Best Guess: Samsung keeps piling on software features, but with a more modern feel.

Fancy Features

It wouldn’t be a Samsung phone without some gimmickry, and while earlier reports of eye tracking in the Galaxy S5 have been debunked, numerous sources are talking about a fingerprint scanner (including evleaks, Ming-Chi Kuo and Korea Herald). A particularly intriguing report by iTechAddict claims that the scanner will be built into the screen, which makes sense if the Galaxy S5 uses on-screen buttons. In any case, the big question is whether Samsung can make the technology work well. That’s easier said than done.

Meanwhile, a pair of reports from ETNews claim that Samsung will improve the “hover” feature in the Galaxy S5, which lets you perform certain actions by floating your hand or finger above the screen. Makes sense.

Best Guess: No eye tracking, but an on-screen fingerprint sensor and improved touchless controls.

Metal or Plastic?

We’ve been hearing since last year that Samsung wants to bring some aluminum into its phone designs instead of just relying on plastic. But there’s no clear answer on whether that’s going to happen with the Galaxy S5. KDB Daewoo and EMSOne say yes. Ming-Chi Kuo and GalaxyS5Info say no. SamMobile says yes for some models, no for others. Hand it to Samsung for keeping everyone in the dark.

Here’s where things get weird: Reports by ETNews and Eldar Murtazin claim that Samsung is building an aluminum phone internally known as the Galaxy F. Murtazin says it’ll have the guts of a Galaxy S4, and that the “F” stands for “Fashion.” So even if you believe the theory that there are two versions of the Galaxy S5, with different processors and screen resolutions, they could both have plastic enclosures, while the metallic Samsung phone is something completely different.

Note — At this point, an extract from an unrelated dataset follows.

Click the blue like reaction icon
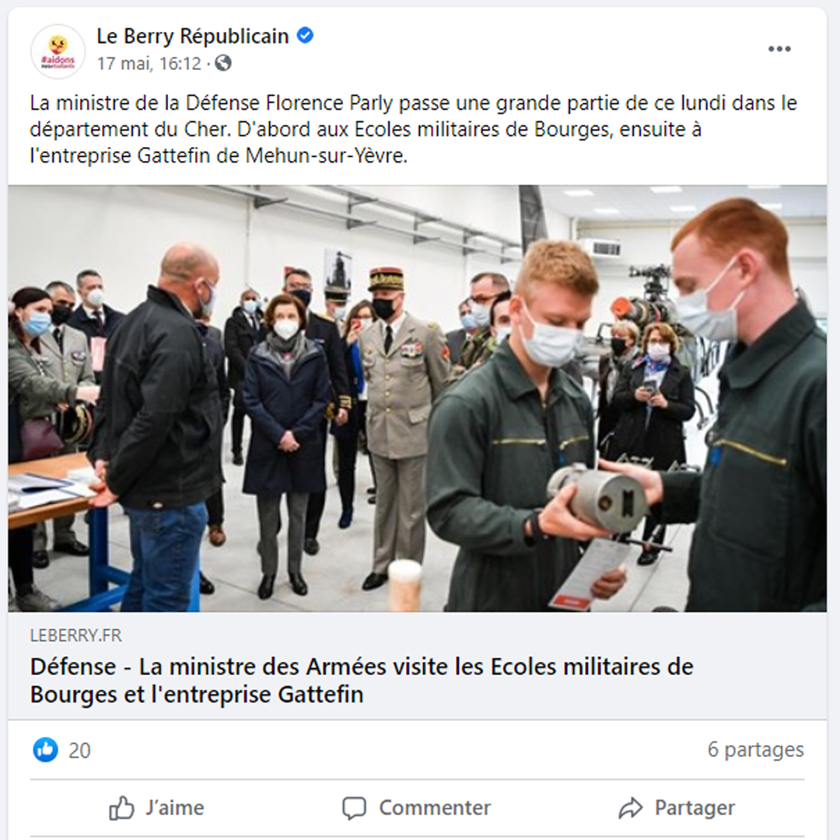The height and width of the screenshot is (840, 840). point(46,750)
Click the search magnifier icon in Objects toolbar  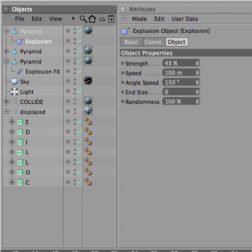pyautogui.click(x=83, y=19)
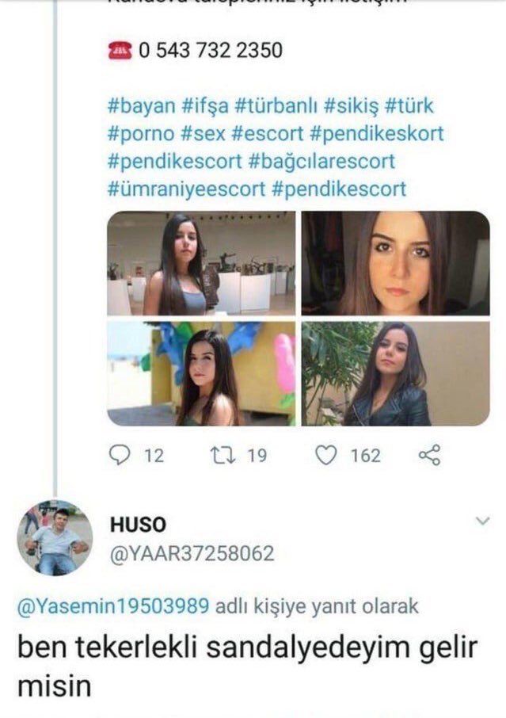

Best Guess: Even if there’s a metal Samsung phone floating around, most folks will end up with a plastic Galaxy S5.

Release Timing

This one’s pretty straightforward. Eldar Murtazin and Bloomberg are both claiming an April release date for the Galaxy S5, falling roughly one year after the launch of the Galaxy S4. U.S. variants would likely show up a month or so later, and we’ve be stunned if it wasn’t available on all major carriers.

Best Guess: April internationally, May in the U.S., same $200-and-up on-contract pricing as always.